In this project, we intend to acquire a theoretical understanding of the dynamics of hybrid polymers containing both rigid rod-like and flexible coil-like blocks, both in dilute solutions and in entangled melts.  For that purpose, we will do coarse-grained molecular dynamics (MD) simulations of the systems. Given the large parameter space of the problem (molecular weight, fraction of rod and coil blocks, number of blocks, concentration, etc), the project will require the calculation of a vast number of simulations. In addition to MD, Brownian dynamics (BD) simulations of coarse-grained single chain models will be used to fit and interpret the obtained. Our previous experience in development and use of models and methods for the study of the dynamics of polymers [3-5] makes us confident that the current project will produce exciting new and valuable results. In addition, the project will be run in collaboration with Prof. Bradley Olsen, from MIT, one of the leading researchers in the field of experimental synthesis and characterization of hybrid block-copolymers and also one of the leading theoreticians in the area. The results of our simulations will be compared against the vast and recent collection of experimental data on diffusion [6-7] of this type of materials.
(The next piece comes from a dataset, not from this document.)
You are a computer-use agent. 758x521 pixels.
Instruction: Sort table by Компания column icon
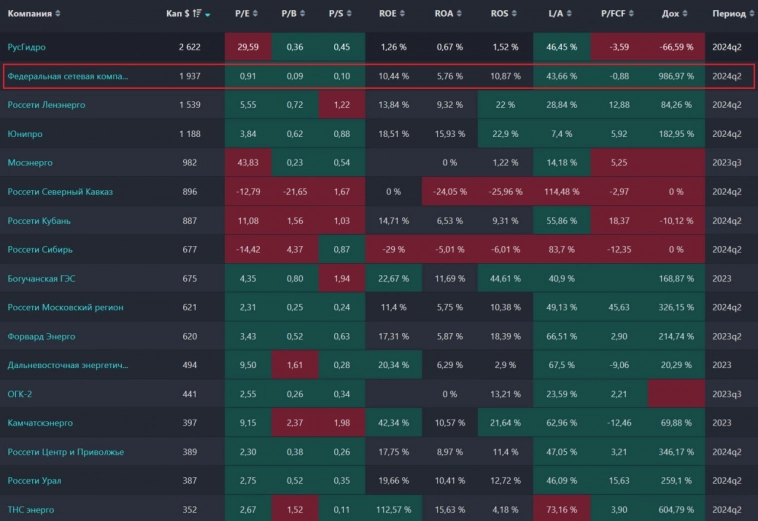click(x=58, y=14)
The project will provide a first step towards the understanding of the rich and complex dynamics of rod-coil polymers at the molecular level, as well as a basis for further investigation of more complex dynamic aspects like internal modes and rheological response. In the long term, the results of this project will enable further progress in the engineering (both processing and properties) of these materials in the advanced applications mentioned above.

Journals and conferences: 
  • Olsen, B. D.; Segalman, R. A. Materials Science & Engineering R-Reports 2008, 62, (2), 37-66.
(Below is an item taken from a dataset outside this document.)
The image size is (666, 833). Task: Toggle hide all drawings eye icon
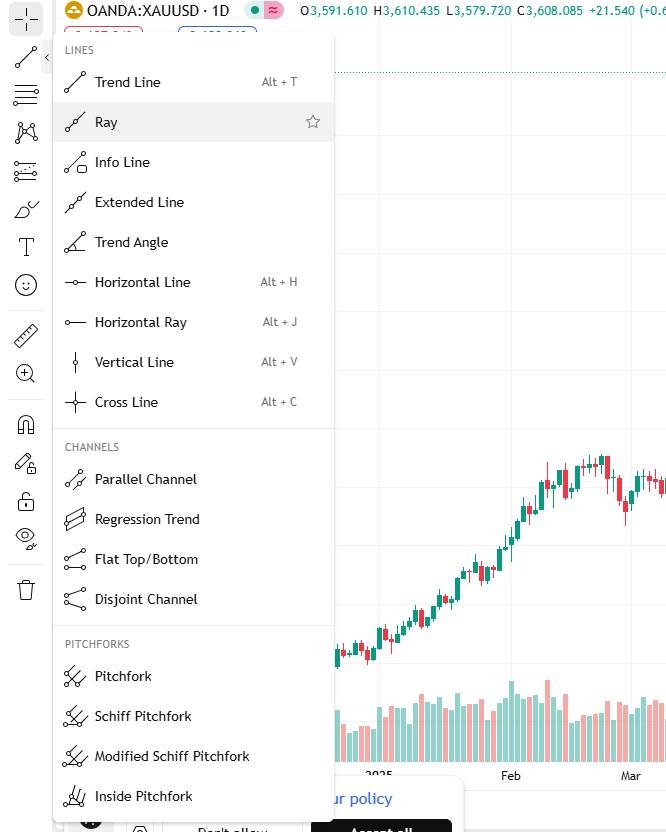pyautogui.click(x=25, y=539)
  • Olsen, B. D.; Teclemariam, N. P.; Muller, S. J.; Segalman, R. A. Soft Matter 2009, 5, (12), 2453-2462.
  • Likhtman, A.;  Talib, M.;  Vorselaars, B.; Ramirez, J. Macromolecules 2013, 46, 1187-1200.
  • Ramírez, J.; Sukumaran, S.K.; Vorselaars, B.; Likhtman, A.E. J. Chem. Phys. 2010, 133, 154103.
  • Likhtman, A.E.; Sukumaran,  S.K.; Ramirez, J. Macromolecules 2007, 40, 6748-6757.
  • Wang, M.; Timachova, L.; Olsen, B.D. Macromolecules 2015, 48 (9), 3121–3129.
  • Wang, M.; Timachova, L.; Olsen, B.D. Macromolecules 2013, 46, 1651–1658.